#### What is expected:
Could you carry on the passage below about automated source code analysis and software bugs, picking up right after its last sentence?

#### Document segment:
Large-scale software systems are staggeringly complex works of engineering. Bugs inevitably come with the territory and for decades, the software profession has looked for ways to fight them. We may not see perfect source code in our lifetime, but we are seeing much better analysis tools and promising new approaches to remedy the problem.
TDD (test-driven development) is one increasingly popular approach to finding bugs. The overhead can be substantial, however, because the test framework that ensures a program’s correctness may require as many lines of code as the program itself. Run-time checking is another popular approach. By injecting special instrumentation into programs or by intercepting API calls, tools such as IBM’s Rational Purify and Compuware’s BoundsChecker can find problems such as memory corruption, resource leakage, and incorrect use of operating system services. TDD and run-time checking are both useful techniques and are complementary. But ultimately, all errors reside in the program’s source code. Although it’s always important for programmers to review their own code (and one another’s), comprehensive analysis demands automation.
One compelling demonstration of the power of automated source code analysis is Coverity’s Linux bugs database. Viewable online, this April 2004 snapshot pinpointed hundreds of bugs in the Linux 2.6 source code. Coverity’s analyzer, called SWAT (Software Analysis Toolset), grew out of research by Stanford professor Dawson Engler, now on leave as Coverity’s chief scientist.

#### Material:

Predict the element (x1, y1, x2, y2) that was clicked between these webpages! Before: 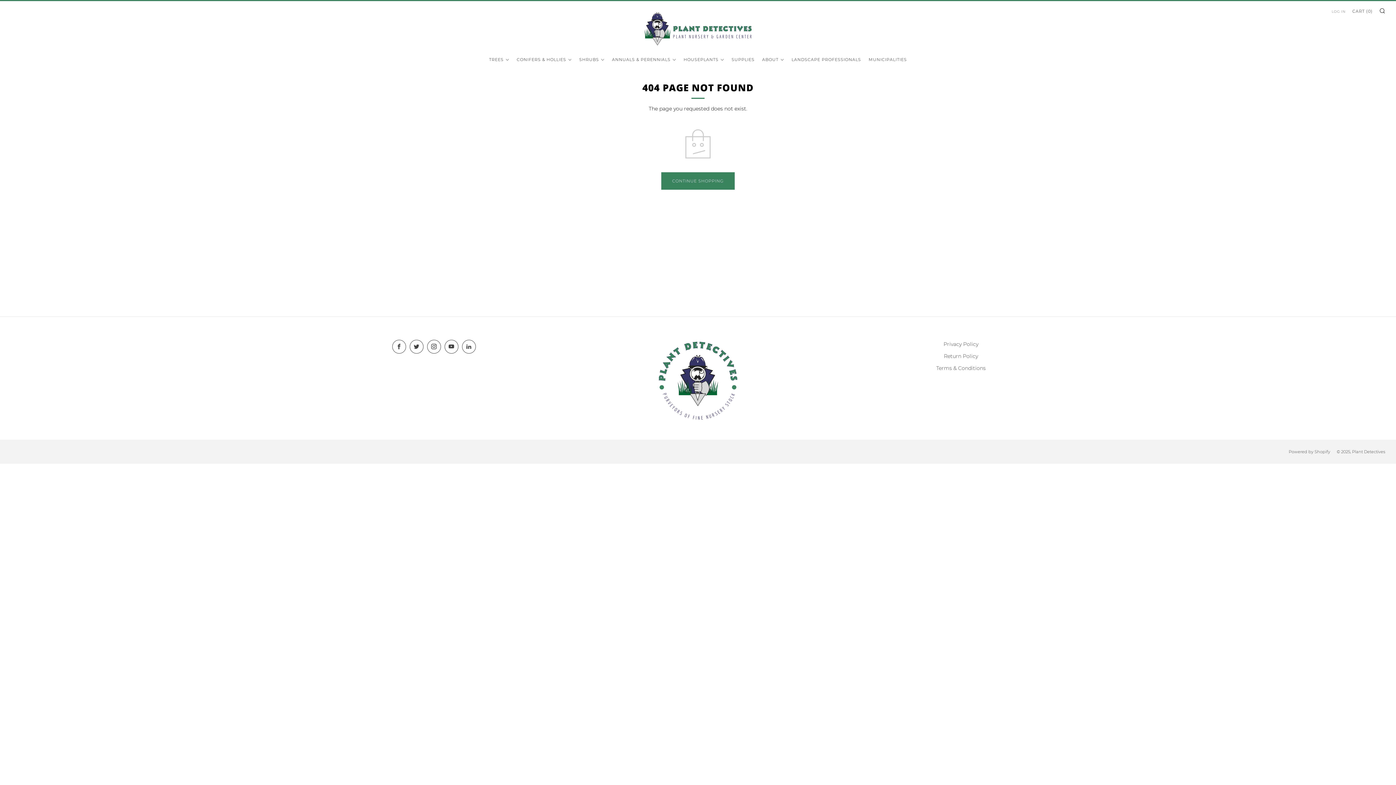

--

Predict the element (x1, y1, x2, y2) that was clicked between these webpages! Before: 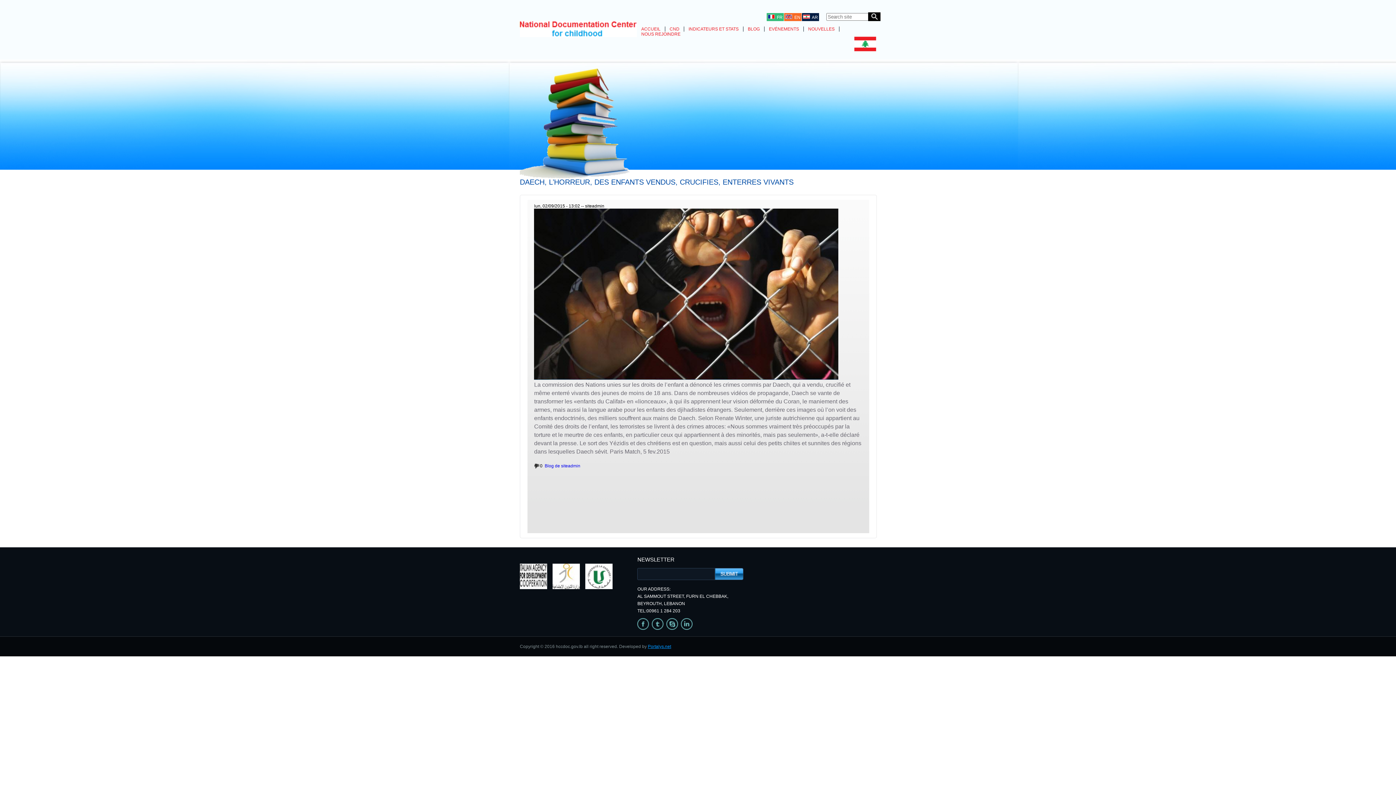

--

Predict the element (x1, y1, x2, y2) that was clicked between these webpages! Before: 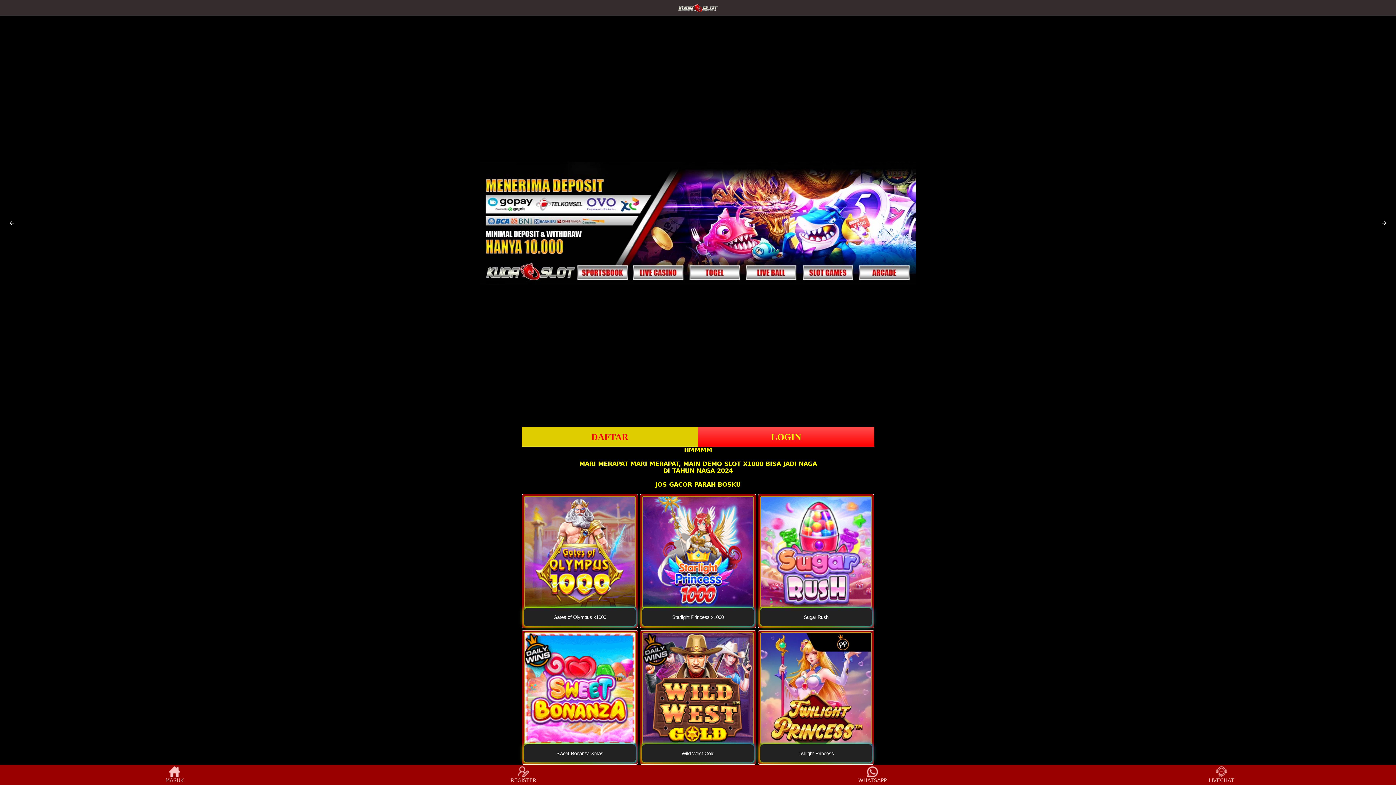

#### Result below:
In the Windows world, a static source code analyzer called PREfast, which has been used internally at Microsoft for years, will be included in Microsoft Visual Studio 2005 Team System. PREfast is a streamlined version of a powerful analyzer called PREfix, a commercial product sold in the late 1990s by a company called Intrinsa. Microsoft acquired Intrinsa in 1999 and brought the technology into its Programmer Productivity Research Center.
Today’s source code analyzers are not new. Their lineage traces back to a tool called lint which, from the early 1970s, enabled programmers to find common errors in C programs. Renewed interest in this venerable art prompts experts to offer several possible explanations.
Brian Chess, chief scientist at Fortify Software, whose analyzer specializes in detection of security vulnerabilities in C, C++, Java, JSP, and PL/SQL source code, thinks security concerns make analysis even more imperative. Many of the errors in C and C++ that are hard for humans to spot, but relatively easy for automated analyzers to find, involve memory management. Before computers were pervasively interconnected, a buffer overflow was an inconvenience but not necessarily a disaster. Now, such errors are routinely exploited by attackers.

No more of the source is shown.